生徒は坪井さんや他の人から教えられたわけでも課題を出されたわけでもなく、独学でシンセサイザーの仕組みを勉強し、この複雑な回路図を紙いっぱいに描き上げ見せてくれたのだそう。
この投稿に、X(Twitter)ユーザーからは「つよい中1だ…www」「すぐに技術者になりそう」と驚く声や、「ICが実体なのに整然としていて見やすい」「電子回路設計ソフトKiCadをおすすめします」など称賛やアドバイスの声が上がった。
田舎のしがない音楽教室なのに中1の生徒がいきなり"シンセ"を設計し始めて意味がわからない「将来有望」
一体どういった経緯で中学1年生がシンセサイザーの回路図を描き上げたのか? 詳しい話を聞いた。
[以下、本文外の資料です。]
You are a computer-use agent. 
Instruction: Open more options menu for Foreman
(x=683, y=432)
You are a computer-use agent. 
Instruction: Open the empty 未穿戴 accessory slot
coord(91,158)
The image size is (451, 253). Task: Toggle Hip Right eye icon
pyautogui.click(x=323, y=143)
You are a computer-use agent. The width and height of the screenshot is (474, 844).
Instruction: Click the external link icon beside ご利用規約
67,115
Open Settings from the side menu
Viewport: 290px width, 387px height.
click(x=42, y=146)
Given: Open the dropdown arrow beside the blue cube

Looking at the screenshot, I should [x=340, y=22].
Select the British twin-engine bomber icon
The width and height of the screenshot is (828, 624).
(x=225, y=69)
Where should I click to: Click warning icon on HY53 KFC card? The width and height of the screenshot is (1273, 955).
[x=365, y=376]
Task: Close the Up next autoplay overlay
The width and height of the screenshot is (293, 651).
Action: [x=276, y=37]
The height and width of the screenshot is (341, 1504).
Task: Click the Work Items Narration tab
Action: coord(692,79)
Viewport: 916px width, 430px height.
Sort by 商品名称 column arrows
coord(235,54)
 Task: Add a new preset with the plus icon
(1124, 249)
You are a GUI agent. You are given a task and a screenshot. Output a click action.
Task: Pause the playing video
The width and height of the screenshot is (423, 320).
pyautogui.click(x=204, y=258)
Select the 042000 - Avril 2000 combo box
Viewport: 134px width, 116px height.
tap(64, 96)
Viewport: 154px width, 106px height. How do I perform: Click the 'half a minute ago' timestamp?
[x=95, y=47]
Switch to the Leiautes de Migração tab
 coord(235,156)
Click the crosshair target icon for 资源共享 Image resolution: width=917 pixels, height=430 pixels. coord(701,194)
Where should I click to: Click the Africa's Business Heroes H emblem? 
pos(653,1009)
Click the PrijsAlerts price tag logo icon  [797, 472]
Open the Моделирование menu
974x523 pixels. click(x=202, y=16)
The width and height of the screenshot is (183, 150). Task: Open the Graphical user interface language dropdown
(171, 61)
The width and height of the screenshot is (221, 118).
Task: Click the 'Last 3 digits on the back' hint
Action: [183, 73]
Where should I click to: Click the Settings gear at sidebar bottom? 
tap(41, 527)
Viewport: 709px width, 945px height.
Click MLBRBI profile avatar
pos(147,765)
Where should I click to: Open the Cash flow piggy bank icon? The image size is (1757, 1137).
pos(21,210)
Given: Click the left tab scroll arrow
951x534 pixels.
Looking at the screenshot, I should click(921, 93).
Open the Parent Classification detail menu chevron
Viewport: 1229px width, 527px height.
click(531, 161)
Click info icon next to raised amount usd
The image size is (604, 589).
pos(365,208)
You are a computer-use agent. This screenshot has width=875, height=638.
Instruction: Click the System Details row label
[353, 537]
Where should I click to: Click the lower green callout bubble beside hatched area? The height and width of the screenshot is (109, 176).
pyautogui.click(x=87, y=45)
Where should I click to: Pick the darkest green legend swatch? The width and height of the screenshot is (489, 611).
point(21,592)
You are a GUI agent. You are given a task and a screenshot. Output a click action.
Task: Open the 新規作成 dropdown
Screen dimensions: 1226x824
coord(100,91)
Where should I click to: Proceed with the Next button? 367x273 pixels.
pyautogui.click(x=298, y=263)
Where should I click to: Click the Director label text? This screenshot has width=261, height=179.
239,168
クラファンを立ち上げ、電子管楽器でオーケストラ参加も
この回路図を初めて見た時の感想は?
「シンセを作る!」ということは聞いていましたが、まさか実際に回路を描いているとはまったく知らなかったので、本当に驚きました。
制作した生徒さんは、普段の教室ではどのような様子ですか?
2歳から教えていますが、最初は虫好きな男の子でした。とにかく好奇心が旺盛で、一度やり始めたことは最後までやり抜きます。人の役に立つこと、お手伝いすることも大好きです。
教室ではレッスンを受けるだけではなく、私の手伝いや機材の準備、片付けまで熱心に参加していたので、どんどん詳しくなっていきました。
電気製品の分解を一緒にやったことがきっかけで、電子工作に興味を持ったようです。小6の時には、小学生の仲間とクラウドファンディングで資金を集め、子どもたちを募って電子工作のワークショップを開催していました。
ちなみに件の生徒さんは、他にも坪井さんの薦めでエアロフォンにも興味を示し、さらなるチャレンジをしているようだ。
彼は、私が提案することに対し大変興味を示してくれます。エアロフォン(電子管楽器)にも興味を持っていたので、さまざまなイベントへ応募するよう薦めたところ、最年少でオーケストラへ参加したり、コンテストで優勝したりしました。
私は、友人であるローランド社のエンジニアとこの子を繋いで、アドバイスを受けられるよう手伝いました。
また、理系に優れた素養・興味を持つ小中学生を支援する育成プログラム「ダヴィンチ・キッズ・プロジェクト」に参加してはどうかと提案し、推薦状を書きました。
ご両親は毎週のようにパーツ屋さんに行ってあげたり、私の教室に週に何度も送迎したり、それでいて口出し手出しはせず…と、とても素晴らしい対応をしています。
・わたしは20年以上前にローランドの開発部に勤めていて、今もメルマガ書いてるけど、ガチでシンセの設計なんて何も知らないから、マージーでー、わたしの差金では断じてない!!!この子自身の努力と勤勉さ、ご両親の協力!!
— 坪井佳織@社長|リトミックの先生|ローランドのメルマガライター (@nerio_mulee) 2023年9月21日
生徒さんからシンセサイザーを設計するまでの思いは聞きましたか?
はじめに電子工作キットを買ってきた時から「自分で回路を描きたい」と、最初から説明通りではないオリジナルの回路作りにチャレンジしていました。まず「プー」と音が鳴る回路の作成、次にピッチの変更など、一歩ずつ工夫を重ねていました。
「シンセを作る」とことあるごとに言っていましたが、「将来の夢」なのかなと思っていました。今思えば、最初から「自分オリジナルを作りたい」という思いが強かったのかもしれません。
この設計図は、実際にこれからパーツを一つずつ購入し、実物を作っていくそうです。
坪井さんはインタビューで「こういう子が他にもたくさんいます」とも語っている。
音楽に関する体験のみならず、子どもたちの独自性を尊重し「生きる力をつける」ことを掲げる坪井さんの音楽教室。
今回の生徒さんのように、坪井さん自身も想像しなかった数々の才能が開花しているようだ。